Sam Suzuki Talks Launch of Sperry RE Capital

By Andrew Coen: Sperry Commercial Global Affiliates (SperryCGA) launched a new capital markets business in December 2020 called Sperry RE Capital. It was originally conceived as a major East Coast presence, particularly for New York City, but has recently expanded its focus nationally.

Sam Suzuki joined Sperry RE Capital in January after nearly 28 years of running Suzuki Capital in Manhattan. He had approached SperryCGA founder Rand Sperry with the idea of joining forces to target transactions ranging from $5 million to $500 million. It turned out that Suzuki picked a great moment to pitch the idea.

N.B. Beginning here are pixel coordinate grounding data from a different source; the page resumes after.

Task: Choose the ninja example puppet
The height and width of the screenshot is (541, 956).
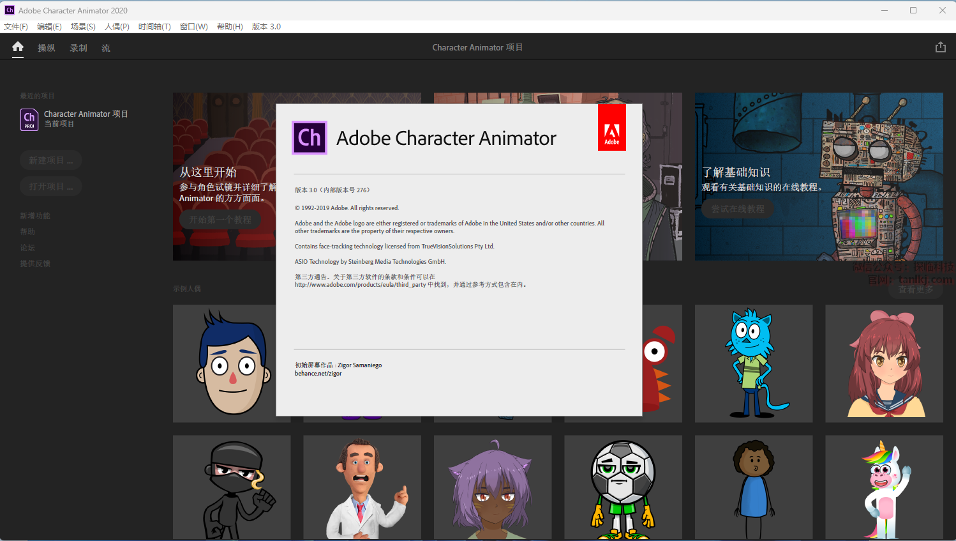Action: tap(232, 487)
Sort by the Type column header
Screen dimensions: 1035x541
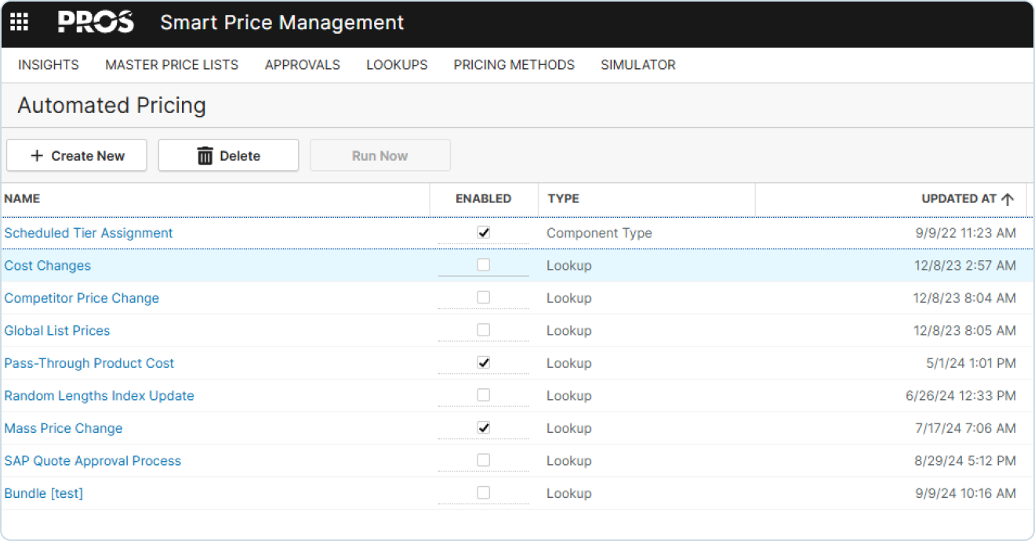(x=563, y=199)
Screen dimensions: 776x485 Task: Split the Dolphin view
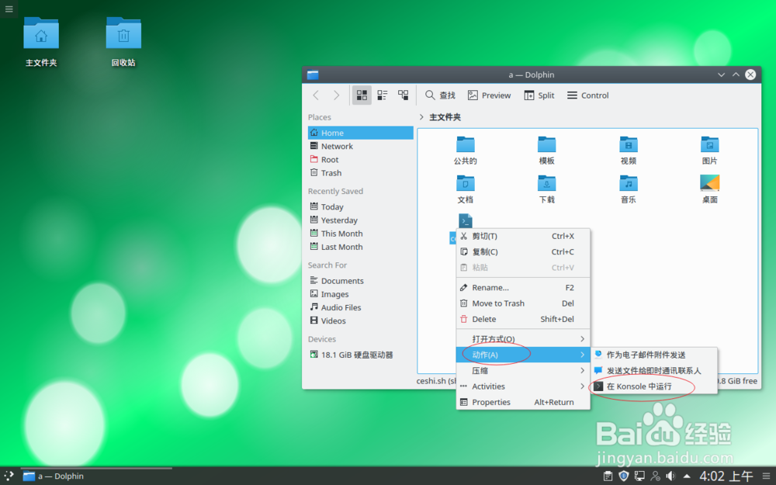pyautogui.click(x=539, y=95)
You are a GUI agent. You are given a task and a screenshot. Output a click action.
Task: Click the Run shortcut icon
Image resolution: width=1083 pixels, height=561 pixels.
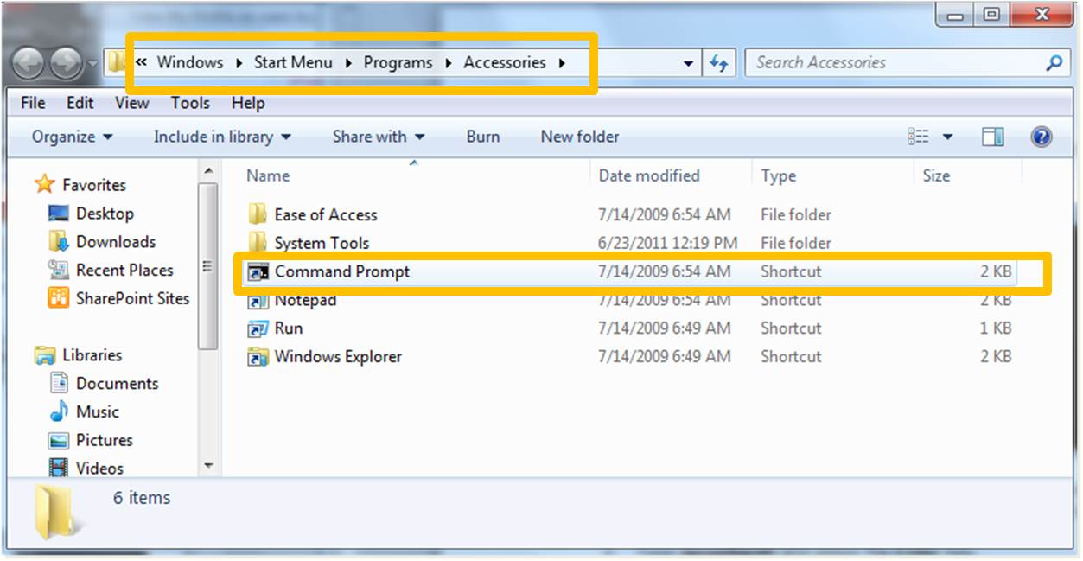click(258, 328)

“We were looking for a strong presence on the East Coast and up in the Northeast, and as we grow our domestic transaction affiliate network, we’re adding service lines that are complementary to support the growth of our company and the business our affiliates do,” said Mark Hinkins, president of Irvine, Calif.-based SperryCGA, on the impetus behind adding a capital markets group in New York. “This is a very strategic plan that we put together to work to create Sperry RE Capital and also part of our global expansion.”

Suzuki spoke with Commercial Observer about the importance of Sperry RE Capital’s Manhattan headquarters, markets that it’s currently targeting for deals, and his outlook for various commercial real estate sectors for the next six months.

Commercial Observer: Talk us through what sparked the idea for this business.

Sam Suzuki: We’ve been in the works in this for about a year and a half. Originally, my company was Suzuki Capital. We’ve been around for a long time, but we were local. My partner and I decided that we would like to be a national company. So, we reached out to Rand Sperry, and we’re putting together a pitch book and saying that we would like to take Suzuki Capital to a national level, and that’s where the idea came from to join Sperry and be a national capital markets group.

With Sperry Commercial Global Affiliates being based in California, why was the decision made to base this new capital markets business in Manhattan?

The major markets are New York and London, so [Rand Sperry] said we’re not a capital markets group unless we have a New York City office. That was one of Rand’s concerns, that Sperry would be taken seriously. The franchise part of the business of New York City was four years in the making. Sperry believes in quality and they just don’t jump in automatically.

How do you plan to differentiate yourself from other commercial real estate lenders?

Even though we’re kind of a startup, we’re also not. We’re already well-known in the capital markets business, and we are no strangers to a lot of lenders and private equity firms. They already know who we are, but we’re only known as the local New York City firm. We’re now going to try to rebrand ourselves as a national company, not just a New York City capital markets group.

What does a typical deal look like, and which areas of the U.S. are you targeting?

I thought I was going to be looking at really small deals, but it turned out — because of the quality of the agents of Sperry, nationwide — there’s been an average deal size of around $25 million to $30 million. And we’ve got some New York City deals, which — if we close on them — are going to be big press, because they’re all over $200 million.

Most of the deals are in the $25 million range and in Colorado, Atlanta, Texas, all over the United States. We have about 60 offices, so my emails blow up with all the inquiries. I don’t even have to go outside of Sperry; I just have to stay within the Sperry family to get deals, but, of course, we don’t want just Sperry deals — we would like all of the deals. So, that’s what we’re trying to target.

Where do you see the most opportunity as we approach, hopefully, the latter stages of the pandemic?

I always get in trouble with that question [laughs]. I said the hospitality market was going to go down and I got all these complaints from hotel guys. I said, “I’m telling you the truth,” and what happened? The hotel sector went down. I said the retail market was going to go down. I got all these real estate brokers yelling at me, and what happened? The retail market went down.

For my projections in the next six months, I believe the [commercial mortgage-backed securities] business is going to reopen for hospitality. I think the hot sector is going to be hospitality. Multifamily is a conservative, reliable business, and we’re probably going to see more ground-up construction.

Logistics is a hot, hot market, because of eBay, FedEx, Amazon. It’s a hot market, but you’re going to see some consolidation going on, and you’re going to see that the consolidations are going to be with the cold market storage sector — so for Blue Aprons, the Whole Foods, the Fresh Direct. And, you’re going to see that come closer and closer into urban areas within a 30- to 45-minute drive.

If they [legalize cannabis at the federal level], you’re going to see a big jump in the cannabis side of capital markets. Right now, there’s only a few players in the cannabis market, because a lot of guys don’t want to touch it because they can’t. We’re all waiting and we know that’s going to be a big business.